Start of PROVIDED TEXT
It didn't bother me much either, but it did bother a couple of people I recommended it to. People have different tolerances for different things. I am certainly not trying to dissuade anyone form buying LASS. I always tell people it is a library worth serious consideration.

Whenever "California Dreaming" comes on the radio, the flute solo sounds so consistently sharp to me that I have to turn down the radio for its duration. And yet it has sold millions of copies and been a beloved record for 45 years.


----------



## Frederick Russ (Jan 26, 2011)

No need to admonish anyone Jay. I'm just asking you and Jeff to settle your personal differences offline. Please. 

Back on topic: Andrew's poly legato has revolutionized sampling imo - seems even VSL borrowed the idea and I've seen the concept show up with Tonehammer Requiem as well.


----------



## midphase (Jan 26, 2011)

JohnG @ Wed Jan 26 said:


> I am very surprised to see anyone writing about intonation issues in LASS at this stage [...] For me, intonation is no longer an issue in LASS and hasn't been for a very long time.



+1...no problems with tuning here. If there are, one has to really go look for them in unusual places (like for example the super high range of the solo cello), and even then it's really not an issue once it's in the mix.

I think what some people might miss is that the sections are really supposed to be used together, and when they are they sound really rich and lush.


----------



## rJames (Jan 26, 2011)

Not kidding. LASS changed my life.


----------



## nickhmusic (Jan 27, 2011)

LASS changed my approach - and I applaud it for that. 

There is a little finessing here and there in order to make it suit your particular style or for a specific sound - but that is largely due to the fact that there are so many instruments and articulations and possibilities for subtle changes through CC editing.

I was sold on LASS initially due to its characterful sound in the short articulations and its legatos, but I must also say that I would now include the top notch customer support over at Audiobro.

Helpful, friendly and solid customer support is a rare thing these days. 

Of course I blame Andrew for making it obviously because I now sleep so erratically due to my need to compose with LASS - but that's another issue entirely. :wink:


----------



## dcoscina (Jan 27, 2011)
End of PROVIDED TEXT
THINGS TO DO:
A – Retype the section of the LASS forum thread that begins at the words "LASS changed my approach" and stops after the words "over at Audiobro.".
B – Write what comes next in the LASS forum thread, starting right after its last line.
Start of ENTRIES
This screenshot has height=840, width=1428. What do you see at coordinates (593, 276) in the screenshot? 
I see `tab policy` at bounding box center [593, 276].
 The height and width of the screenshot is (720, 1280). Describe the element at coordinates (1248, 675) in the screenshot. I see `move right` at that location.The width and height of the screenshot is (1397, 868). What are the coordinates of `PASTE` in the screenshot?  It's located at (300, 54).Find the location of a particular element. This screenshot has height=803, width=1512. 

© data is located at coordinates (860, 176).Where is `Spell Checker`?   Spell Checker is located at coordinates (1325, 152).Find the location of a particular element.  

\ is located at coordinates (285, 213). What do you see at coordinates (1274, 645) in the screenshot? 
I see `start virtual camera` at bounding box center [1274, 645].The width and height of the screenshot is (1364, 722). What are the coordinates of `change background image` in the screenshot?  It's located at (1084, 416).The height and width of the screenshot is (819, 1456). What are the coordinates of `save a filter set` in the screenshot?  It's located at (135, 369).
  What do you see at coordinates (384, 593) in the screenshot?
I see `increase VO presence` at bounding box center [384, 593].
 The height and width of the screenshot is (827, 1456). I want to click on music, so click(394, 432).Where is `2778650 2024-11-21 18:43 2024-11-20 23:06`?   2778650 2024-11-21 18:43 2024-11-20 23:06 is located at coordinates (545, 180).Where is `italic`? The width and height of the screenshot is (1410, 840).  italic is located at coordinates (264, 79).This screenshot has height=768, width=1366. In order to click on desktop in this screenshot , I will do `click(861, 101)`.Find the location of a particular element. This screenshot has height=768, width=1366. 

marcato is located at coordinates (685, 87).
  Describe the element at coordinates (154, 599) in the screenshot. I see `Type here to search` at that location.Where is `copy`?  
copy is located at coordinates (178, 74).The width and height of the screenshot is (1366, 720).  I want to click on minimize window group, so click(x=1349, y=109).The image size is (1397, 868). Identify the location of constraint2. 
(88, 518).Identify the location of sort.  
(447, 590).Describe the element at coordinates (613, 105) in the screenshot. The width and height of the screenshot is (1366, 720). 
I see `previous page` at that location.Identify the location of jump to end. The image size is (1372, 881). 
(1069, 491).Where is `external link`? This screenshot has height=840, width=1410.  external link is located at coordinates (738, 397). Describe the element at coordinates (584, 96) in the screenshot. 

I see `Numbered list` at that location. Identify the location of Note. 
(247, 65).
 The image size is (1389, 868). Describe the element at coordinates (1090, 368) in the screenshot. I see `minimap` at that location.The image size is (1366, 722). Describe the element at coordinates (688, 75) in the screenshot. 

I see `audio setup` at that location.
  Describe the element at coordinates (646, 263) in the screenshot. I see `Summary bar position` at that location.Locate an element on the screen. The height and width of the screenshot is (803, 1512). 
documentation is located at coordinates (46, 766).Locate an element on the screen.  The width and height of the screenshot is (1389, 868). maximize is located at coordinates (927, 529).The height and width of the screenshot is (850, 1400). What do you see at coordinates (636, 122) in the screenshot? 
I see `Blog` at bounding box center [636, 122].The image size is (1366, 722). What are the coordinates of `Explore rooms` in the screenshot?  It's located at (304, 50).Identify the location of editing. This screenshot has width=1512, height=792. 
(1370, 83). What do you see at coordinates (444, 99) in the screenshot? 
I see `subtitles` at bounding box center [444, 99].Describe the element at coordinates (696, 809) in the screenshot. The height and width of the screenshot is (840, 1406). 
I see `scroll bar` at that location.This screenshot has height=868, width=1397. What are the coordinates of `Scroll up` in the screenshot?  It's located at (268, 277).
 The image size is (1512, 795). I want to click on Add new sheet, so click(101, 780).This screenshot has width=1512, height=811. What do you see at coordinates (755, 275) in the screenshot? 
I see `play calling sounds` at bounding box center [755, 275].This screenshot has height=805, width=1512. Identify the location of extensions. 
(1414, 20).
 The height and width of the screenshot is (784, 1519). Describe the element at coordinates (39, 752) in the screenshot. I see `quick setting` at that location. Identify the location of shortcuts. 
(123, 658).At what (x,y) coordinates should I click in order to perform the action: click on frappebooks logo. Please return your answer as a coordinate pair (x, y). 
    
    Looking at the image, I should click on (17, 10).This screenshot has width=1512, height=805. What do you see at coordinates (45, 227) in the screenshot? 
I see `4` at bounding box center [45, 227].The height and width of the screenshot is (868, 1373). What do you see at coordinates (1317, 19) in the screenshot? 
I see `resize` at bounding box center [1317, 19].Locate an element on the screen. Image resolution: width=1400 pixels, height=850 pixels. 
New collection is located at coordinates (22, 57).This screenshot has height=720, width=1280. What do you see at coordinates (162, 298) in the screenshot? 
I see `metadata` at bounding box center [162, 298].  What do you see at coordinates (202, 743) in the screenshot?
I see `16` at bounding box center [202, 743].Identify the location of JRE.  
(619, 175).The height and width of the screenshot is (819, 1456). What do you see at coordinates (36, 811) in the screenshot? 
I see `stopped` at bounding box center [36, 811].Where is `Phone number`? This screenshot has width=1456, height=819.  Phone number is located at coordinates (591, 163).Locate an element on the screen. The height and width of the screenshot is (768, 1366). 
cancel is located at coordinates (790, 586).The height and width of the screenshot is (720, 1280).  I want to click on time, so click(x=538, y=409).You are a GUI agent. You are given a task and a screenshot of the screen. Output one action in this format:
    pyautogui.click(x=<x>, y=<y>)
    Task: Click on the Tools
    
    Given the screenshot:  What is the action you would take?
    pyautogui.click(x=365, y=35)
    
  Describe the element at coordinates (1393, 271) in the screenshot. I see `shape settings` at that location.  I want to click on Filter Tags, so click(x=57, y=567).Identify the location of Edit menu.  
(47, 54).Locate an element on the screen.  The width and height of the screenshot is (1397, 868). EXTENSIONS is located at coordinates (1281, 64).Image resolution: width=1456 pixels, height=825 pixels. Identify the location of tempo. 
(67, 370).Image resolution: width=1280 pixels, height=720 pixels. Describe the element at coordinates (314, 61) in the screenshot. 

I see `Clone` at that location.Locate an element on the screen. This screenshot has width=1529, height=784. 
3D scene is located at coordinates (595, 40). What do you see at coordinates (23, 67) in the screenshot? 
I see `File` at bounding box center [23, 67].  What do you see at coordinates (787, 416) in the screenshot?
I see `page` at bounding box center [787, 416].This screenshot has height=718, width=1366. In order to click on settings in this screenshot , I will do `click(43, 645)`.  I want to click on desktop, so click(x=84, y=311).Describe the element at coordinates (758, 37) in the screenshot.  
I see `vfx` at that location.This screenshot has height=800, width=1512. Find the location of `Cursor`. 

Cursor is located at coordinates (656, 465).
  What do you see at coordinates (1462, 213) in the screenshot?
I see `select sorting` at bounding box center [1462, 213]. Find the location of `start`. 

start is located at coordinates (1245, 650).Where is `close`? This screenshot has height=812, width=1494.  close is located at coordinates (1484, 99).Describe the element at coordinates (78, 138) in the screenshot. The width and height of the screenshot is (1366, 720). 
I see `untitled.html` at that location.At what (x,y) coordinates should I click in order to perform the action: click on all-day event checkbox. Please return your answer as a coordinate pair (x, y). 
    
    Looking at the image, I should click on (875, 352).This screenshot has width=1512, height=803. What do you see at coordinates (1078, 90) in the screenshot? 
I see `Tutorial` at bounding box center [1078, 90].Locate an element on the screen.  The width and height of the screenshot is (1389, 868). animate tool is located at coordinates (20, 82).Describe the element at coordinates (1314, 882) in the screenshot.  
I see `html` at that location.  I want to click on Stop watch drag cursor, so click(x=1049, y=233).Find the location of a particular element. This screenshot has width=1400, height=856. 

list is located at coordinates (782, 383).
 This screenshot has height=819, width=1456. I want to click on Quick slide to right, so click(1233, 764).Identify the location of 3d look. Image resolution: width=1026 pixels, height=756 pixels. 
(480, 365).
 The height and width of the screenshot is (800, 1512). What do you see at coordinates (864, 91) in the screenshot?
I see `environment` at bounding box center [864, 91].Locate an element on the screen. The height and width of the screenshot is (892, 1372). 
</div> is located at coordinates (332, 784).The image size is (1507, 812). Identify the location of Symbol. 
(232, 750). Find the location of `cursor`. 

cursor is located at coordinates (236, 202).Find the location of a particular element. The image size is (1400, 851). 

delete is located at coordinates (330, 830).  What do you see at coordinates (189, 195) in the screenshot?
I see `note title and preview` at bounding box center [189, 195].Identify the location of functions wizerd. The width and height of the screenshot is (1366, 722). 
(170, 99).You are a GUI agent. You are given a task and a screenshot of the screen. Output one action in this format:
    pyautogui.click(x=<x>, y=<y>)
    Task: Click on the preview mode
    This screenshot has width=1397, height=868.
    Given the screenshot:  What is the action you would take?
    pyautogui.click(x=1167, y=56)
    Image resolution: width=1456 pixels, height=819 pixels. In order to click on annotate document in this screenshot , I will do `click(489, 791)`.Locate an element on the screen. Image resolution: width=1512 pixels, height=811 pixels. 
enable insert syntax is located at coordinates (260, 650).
End of ENTRIES
ANSWERS TO THE PROBLEMS:
A –
LASS changed my approach - and I applaud it for that. 

There is a little finessing here and there in order to make it suit your particular style or for a specific sound - but that is largely due to the fact that there are so many instruments and articulations and possibilities for subtle changes through CC editing.

I was sold on LASS initially due to its characterful sound in the short articulations and its legatos, but I must also say that I would now include the top notch customer support over at Audiobro.

B –
I did this rhythmic ostinato in my violin part that I copy/pasted from the piano guide track and I unknowingly forgot to filter out the pedal messages so it was activating the Art script. Well, wouldn't you know it- that Art rhythm actually added extra life to my already awesome (kidding) rhythmic figure so I kept it and was delighted at how much better it sounded with LASS doing its thing. 

I think the real beauty of LASS is that it works! I can throw a ton of tracks down and not worry about this or that. I do have that problem with other similar themed libraries so even if those others might sound more "lush", if I cannot friggin use it, than all the lushness means squat to me. Truthfully, I use 80% of what LASS offers on a daily basis. I use the other string lib 25% if not less but definitely very sparingly because it's just not optimized as well for my modest system.


----------



## stevenson-again (Jan 27, 2011)

> I do have that problem with other similar themed libraries so even if those others might sound more "lush", if I cannot friggin use it, than all the lushness means squat to me.



i hear you bro.


----------



## dcoscina (Jan 27, 2011)

I'd actually be scared if AudioBro did complete the orchestra with LA Brass, Winds and Percussion. 

Spitfire might be the Rolls Royce but Andrew's library would be a Porsche and that's bloody well fine with me!


----------



## Mike Connelly (Jan 27, 2011)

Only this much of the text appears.